Time for 2GCG – 2nd Generation Corporate Governance?

Has Corporate Governance transformed the way the corporates function? Only an empirical study would measure this up. This takes us to another question – whether corporate governance can be measured. There have been few theories floating around for measuring corporate governance, gratifying the ardent statistically oriented fans. Theories aside, the practical realities of business environment have taught the corporate directors a way to judge the efficacy of corporate governance in an organization.

Corporate Governance has been brought to the boardrooms by multitude of laws, rules, regulations, guidelines, principles et al in a codified manner. The directors individually and the board of directors collectively, often struggle to comply with these codifications. With the sword of regulator hanging over their head, the directors either become too aggressive or too defensive. Without doubt, the directors particularly independent directors have a responsibility to act as custodian of the stakeholders. If this responsibility becomes onerous, the reaction becomes unpredictable. The board room discussions have shifted gears over the years with the onset of ‘corporate governance’ environment and the focus remains on what the independent directors say on the items discussed at the meetings.

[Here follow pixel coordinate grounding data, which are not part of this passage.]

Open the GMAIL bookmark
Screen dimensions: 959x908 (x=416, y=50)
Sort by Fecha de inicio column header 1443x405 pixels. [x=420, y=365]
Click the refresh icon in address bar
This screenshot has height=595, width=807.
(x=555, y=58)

The concept of  ‘Independent Directors’ has assumed greater significance today with the onset of  ‘Corporate Governance’. In the era of dynamism, the concepts and perceptions change as frequently as the seasons change. The composition of Board of companies in which ‘public interest’ is involved is a subject matter of considerable debate and discussion. A greater emphasis is being laid on transparency in governance and management. The way the Board functions affects the entire corporate culture; the impact and effect of which is also discernable on the economy.